Folha - Quais as chances de a companhia ganhar a concorrência?
Botelho -
Ficarei extremamente frustado se a Embraer não for escolhida. O Brasil tem, neste momento, a chance de poder fabricar localmente esse tipo de caça, absorvendo toda a tecnologia. Os grupos franceses Dassault e Thales concordaram em abrir o código de fonte dos softwares do Mirage, que representa o coração tecnológico da aeronave. Poucas empresas fizeram isso no mundo. Para ter uma idéia, o governo do Chile fechou há alguns meses um contrato de compra de caças da Lockheed Martin, dos Estados Unidos. Só que o governo americano exigiu que o estoque de mísseis ficasse no seu território. Isso contraria a soberania de um país.

Folha - Quando a Embraer entrega ao governo os aviões militares do projeto Sivam (Sistema de Vigilância da Amazônia)?
Botelho -
Os dois primeiros aviões, um de controle remoto do solo [MB 145 RS" e outro de alerta aéreo avançado [Embraer AEW&C", serão entregues no próximo dia 10. Outros seis serão entregues posteriormente.
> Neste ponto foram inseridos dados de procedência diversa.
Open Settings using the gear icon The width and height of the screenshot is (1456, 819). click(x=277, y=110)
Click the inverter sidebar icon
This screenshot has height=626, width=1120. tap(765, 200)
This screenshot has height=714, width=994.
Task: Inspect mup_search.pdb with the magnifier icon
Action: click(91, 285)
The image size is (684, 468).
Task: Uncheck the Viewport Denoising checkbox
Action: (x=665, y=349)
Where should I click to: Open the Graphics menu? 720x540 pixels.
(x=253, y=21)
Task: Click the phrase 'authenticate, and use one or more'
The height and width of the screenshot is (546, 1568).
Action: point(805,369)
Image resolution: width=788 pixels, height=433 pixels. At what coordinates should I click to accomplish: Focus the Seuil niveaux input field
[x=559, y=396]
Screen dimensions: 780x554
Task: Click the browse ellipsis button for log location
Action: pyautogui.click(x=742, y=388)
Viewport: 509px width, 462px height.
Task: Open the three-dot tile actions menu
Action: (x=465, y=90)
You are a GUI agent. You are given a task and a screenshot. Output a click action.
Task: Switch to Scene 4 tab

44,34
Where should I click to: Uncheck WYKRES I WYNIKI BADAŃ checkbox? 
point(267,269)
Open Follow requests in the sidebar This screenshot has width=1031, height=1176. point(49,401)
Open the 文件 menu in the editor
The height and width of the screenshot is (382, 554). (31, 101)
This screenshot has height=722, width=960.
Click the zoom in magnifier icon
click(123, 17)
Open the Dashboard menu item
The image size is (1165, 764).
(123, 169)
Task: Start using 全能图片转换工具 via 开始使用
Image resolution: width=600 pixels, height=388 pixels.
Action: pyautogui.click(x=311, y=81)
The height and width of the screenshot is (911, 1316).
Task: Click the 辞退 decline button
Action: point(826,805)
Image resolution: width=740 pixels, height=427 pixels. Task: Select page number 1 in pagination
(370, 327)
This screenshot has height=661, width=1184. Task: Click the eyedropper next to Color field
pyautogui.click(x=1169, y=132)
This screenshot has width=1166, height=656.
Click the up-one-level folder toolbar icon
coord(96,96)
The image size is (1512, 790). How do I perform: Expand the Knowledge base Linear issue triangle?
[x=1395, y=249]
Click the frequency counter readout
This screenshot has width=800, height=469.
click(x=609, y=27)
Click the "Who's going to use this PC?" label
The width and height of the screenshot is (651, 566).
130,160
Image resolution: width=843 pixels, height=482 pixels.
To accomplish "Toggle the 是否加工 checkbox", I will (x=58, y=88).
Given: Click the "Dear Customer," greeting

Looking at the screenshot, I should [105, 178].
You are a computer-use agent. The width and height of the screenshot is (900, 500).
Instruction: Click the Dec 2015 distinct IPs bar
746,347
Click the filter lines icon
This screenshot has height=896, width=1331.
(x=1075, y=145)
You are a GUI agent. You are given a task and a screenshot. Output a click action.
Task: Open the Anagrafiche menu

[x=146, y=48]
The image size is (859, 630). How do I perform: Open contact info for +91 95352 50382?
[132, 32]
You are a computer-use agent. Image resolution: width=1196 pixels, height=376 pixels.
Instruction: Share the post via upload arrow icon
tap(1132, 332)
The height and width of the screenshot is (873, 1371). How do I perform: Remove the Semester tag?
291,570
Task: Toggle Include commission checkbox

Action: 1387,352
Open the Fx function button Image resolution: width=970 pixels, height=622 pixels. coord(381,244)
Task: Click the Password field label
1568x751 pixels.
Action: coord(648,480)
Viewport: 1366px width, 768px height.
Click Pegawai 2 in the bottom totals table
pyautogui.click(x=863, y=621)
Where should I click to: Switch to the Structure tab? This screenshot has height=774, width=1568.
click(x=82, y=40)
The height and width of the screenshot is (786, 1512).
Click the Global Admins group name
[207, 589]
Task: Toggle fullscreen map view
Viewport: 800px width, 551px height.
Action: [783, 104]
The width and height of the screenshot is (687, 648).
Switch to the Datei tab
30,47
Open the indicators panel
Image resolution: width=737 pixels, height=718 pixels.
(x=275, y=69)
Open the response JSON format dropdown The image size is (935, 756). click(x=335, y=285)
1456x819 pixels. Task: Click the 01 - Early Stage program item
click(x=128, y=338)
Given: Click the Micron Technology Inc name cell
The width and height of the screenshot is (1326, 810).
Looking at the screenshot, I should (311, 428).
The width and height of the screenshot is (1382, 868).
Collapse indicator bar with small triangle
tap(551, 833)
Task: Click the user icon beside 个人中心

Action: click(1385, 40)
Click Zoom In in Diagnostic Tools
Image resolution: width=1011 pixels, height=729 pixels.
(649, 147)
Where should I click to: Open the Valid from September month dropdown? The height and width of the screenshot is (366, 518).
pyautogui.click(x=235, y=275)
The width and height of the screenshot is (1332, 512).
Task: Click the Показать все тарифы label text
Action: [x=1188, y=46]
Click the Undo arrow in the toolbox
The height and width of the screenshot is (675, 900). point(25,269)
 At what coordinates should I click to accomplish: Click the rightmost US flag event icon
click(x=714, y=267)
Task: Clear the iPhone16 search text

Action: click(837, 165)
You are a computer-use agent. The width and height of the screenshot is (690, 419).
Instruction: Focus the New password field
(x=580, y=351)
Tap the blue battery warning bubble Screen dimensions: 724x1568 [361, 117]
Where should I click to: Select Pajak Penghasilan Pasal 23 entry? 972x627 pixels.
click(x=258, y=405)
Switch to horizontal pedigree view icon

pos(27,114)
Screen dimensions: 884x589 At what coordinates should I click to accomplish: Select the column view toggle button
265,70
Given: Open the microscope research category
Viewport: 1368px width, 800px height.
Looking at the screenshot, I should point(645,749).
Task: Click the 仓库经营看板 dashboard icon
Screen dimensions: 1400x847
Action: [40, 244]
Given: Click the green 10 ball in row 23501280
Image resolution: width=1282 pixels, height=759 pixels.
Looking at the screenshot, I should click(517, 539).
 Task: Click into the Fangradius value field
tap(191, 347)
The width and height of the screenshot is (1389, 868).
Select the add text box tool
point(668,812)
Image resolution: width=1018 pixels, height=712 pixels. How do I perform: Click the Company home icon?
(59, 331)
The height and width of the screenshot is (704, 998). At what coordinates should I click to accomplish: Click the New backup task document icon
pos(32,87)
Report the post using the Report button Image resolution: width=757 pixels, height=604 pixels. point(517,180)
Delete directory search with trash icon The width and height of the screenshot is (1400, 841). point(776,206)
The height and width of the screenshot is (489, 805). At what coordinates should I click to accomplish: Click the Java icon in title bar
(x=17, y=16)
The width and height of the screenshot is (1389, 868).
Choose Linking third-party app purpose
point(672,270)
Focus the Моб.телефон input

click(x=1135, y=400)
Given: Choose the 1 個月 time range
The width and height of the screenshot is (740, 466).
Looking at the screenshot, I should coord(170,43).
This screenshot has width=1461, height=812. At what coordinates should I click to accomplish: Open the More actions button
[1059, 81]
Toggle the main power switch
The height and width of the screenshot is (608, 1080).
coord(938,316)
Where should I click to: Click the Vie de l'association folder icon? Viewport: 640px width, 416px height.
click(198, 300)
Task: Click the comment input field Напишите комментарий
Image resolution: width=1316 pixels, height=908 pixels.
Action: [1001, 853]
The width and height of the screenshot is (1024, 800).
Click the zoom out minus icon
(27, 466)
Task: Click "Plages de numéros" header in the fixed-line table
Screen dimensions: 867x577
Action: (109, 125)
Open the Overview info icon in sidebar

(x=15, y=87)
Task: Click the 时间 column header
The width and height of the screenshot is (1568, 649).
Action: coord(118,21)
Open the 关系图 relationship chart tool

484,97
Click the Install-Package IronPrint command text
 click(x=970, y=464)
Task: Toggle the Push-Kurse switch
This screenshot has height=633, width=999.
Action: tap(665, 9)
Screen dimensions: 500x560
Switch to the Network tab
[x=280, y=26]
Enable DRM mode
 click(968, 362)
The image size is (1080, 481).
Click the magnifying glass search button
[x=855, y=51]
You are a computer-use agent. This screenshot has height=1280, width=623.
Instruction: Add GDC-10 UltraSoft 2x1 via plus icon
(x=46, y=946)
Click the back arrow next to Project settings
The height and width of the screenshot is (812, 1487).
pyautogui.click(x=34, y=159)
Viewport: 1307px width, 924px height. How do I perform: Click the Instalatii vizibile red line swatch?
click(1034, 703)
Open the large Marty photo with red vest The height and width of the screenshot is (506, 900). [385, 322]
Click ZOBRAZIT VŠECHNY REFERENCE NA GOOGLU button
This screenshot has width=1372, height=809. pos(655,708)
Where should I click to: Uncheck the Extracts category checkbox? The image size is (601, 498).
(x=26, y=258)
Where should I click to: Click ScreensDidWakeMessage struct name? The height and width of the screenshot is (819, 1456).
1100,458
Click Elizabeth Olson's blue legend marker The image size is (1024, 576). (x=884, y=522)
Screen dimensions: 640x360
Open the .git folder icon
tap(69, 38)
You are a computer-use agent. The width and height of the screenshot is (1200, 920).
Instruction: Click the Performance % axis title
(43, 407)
Folha - A Embraer vai construir uma fábrica na China?
Botelho -
Sim. É um mercado com potencial enorme, e a construção da unidade pode começar ainda neste ano. No início vamos apenas montar aviões, com a produção apenas de algumas peças, mas, conforme a evolução da fábrica, iremos fabricar aeronaves na China. É um processo de evolução industrial natural.